UNA NUOVA LAICITA’ – Viene proposto anche questa settimana, sull’acceso dibattito sulla laicità dello stato, uno stralcio del capitolo VI del libro del card. Angelo Scola, “Una nuova laicità. Temi per una società plurale” (Marsilio, 2007):
“Dualismo pubblico-privato”
Dal punto di vista dell’azione sociale un primo elemento s’impone con una notevole forza persuasiva. Mi riferisco all’eclisse di quella concezione adeguata, perché vera, dell’azione umana – e quindi della filosofia morale, politica, del diritto – per cui ogni azione di ogni uomo deve essere armonicamente tesa a perseguire la vita buona di tutto l’uomo e di tutto il popolo, senza dualismi e false separazioni tra dimensione personale e dimensione sociale dell’azione stessa.
Oggi, invece, ci troviamo davanti a un’immagine dell’azione che divide il «privato» dal pubblico, che contrappone l’etica pubblica all’etica cosiddetta privata, fedele riflesso della divisione esistente fra libertà personale e libertà civile e giuridica. Un’etica pubblica sempre più formale e basata solo sulle norme, dalla quale viene bandita, come osserva giustamente MacIntyre, la dimensione della virtù, abbandonata al «privato», al puro arbitrio di un individuo pensato come separato dalla società.

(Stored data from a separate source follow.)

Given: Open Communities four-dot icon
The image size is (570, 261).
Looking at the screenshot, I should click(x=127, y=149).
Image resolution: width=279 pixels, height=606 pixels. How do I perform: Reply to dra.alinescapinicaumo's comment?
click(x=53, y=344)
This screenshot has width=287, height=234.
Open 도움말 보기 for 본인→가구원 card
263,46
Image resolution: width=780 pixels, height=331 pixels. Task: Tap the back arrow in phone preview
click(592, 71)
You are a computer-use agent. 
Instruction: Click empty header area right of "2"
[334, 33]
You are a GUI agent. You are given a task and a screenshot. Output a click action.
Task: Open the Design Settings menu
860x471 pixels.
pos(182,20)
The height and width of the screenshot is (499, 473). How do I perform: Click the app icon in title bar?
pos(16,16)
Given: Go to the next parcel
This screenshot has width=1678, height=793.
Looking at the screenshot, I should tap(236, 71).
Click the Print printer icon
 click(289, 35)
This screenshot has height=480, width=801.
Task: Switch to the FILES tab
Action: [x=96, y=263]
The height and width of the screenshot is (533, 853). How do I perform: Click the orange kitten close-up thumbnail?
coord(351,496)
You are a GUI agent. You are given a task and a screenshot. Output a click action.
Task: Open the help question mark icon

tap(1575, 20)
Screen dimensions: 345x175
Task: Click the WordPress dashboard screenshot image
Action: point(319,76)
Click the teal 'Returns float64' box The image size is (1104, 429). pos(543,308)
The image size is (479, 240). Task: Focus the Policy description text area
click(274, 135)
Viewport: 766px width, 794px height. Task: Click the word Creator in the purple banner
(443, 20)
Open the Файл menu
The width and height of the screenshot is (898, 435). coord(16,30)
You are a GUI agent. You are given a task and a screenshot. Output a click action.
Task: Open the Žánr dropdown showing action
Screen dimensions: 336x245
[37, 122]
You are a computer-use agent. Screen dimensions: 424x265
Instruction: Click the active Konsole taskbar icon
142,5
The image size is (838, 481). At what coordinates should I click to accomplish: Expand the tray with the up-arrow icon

E l’esito è una dialettica insanabile tra la sfera dell’interesse soggettivo e il campo delle esigenze morali obiettive, creando un’artificiosa opposizione tra desiderio e compito, tra volere e dovere. Facciamo qualche esempio. Nell’ambito della famiglia constatiamo questo dualismo nell’opposizione tra il desiderio di paternità e di maternità, da una parte, e il figlio come soggetto personale capace di autonomia socio-giuridica, dall’altra. Il figlio non viene più considerato come un frutto gratuito dell’amore dei coniugi, bensì come un oggetto sottoposto alla volontà sovrana dei genitori. Sia nella coscienza individuale che nell’immaginario collettivo (come si vede nelle legislazioni approvate dalle democrazie cosiddette avanzate), il figlio ha perso rilevanza. Se non è desiderato si ricorre all’aborto. Se invece esistono problemi per procrearlo, tutto è permesso, purché venga soddisfatto il desiderio soggettivo dei genitori (basti pensare alla cosiddetta «procreazione medicalmente assistita» che trasforma il figlio nell’esito di un processo di produzione).
Un secondo esempio è la dicotomia tra economia e diritto. Non è necessario fare riferimento al dibattito, presente in tutte le società occidentali, sullo stato di benessere (Welfare), per riconoscere che il rapporto fra diritti ed economia sta attraversando oggi un grave conflitto. Paradossalmente, la riduzione sempre più accentuata dei diritti della persona alla sfera dell’individuo, conseguenza di una lettura formalistico-kantiana della regola d’oro «non fare agli altri ciò che non vuoi sia fatto a te», può spiegare questo conflitto. Sostenere, infatti, i diritti della persona svincolando la libertà di coscienza (che si pretende assoluta) dal suo necessario riferimento alla verità, finisce di fatto col favorire la logica della riduzione di ogni bene in termini di denaro e di mercato, che diventano le chiavi per interpretare e soddisfare qualsiasi desiderio-necessità dell’uomo. In questo contesto, i diritti fondamentali finiscono per essere rilevanti solo in quanto si riferiscono alle necessità alle quali il mercato è in grado di rispondere in termini monetari. In questo senso, il conflitto tra economia e diritti presuppone un’ulteriore radicalizzazione della dicotomia tra libertà personale e libertà civile, riflesso a sua volta della separazione tra pubblico e privato.
Dal punto di vista politico, infine, assistiamo alla dialettica tra forme utopistiche non conclamate (segnate dall’ideologia) e una sorta di ideologia pragmatica del mercato come modalità di affermazione egoistica dell’io, del proprio gruppo o lobby, della propria nazione, del proprio popolo o della propria zona di influenza mondiale(nord/sud).
Invece l’uomo – in quanto soggetto razionale – tende normalmente ad agire secondo fini e beni precisi, ai quali si sforza di proporzionare i mezzi. L’uomo di per sé – al di là dei suoi limiti e delle sue fragilità – tende a una vita buona.
Senza artificiose separazioni tra privato e pubblico, la vita buona – cui ogni azione umana è ordinata – deve avere di mira, simultaneamente, tutti i comportamenti personali e sociali dell’uomo.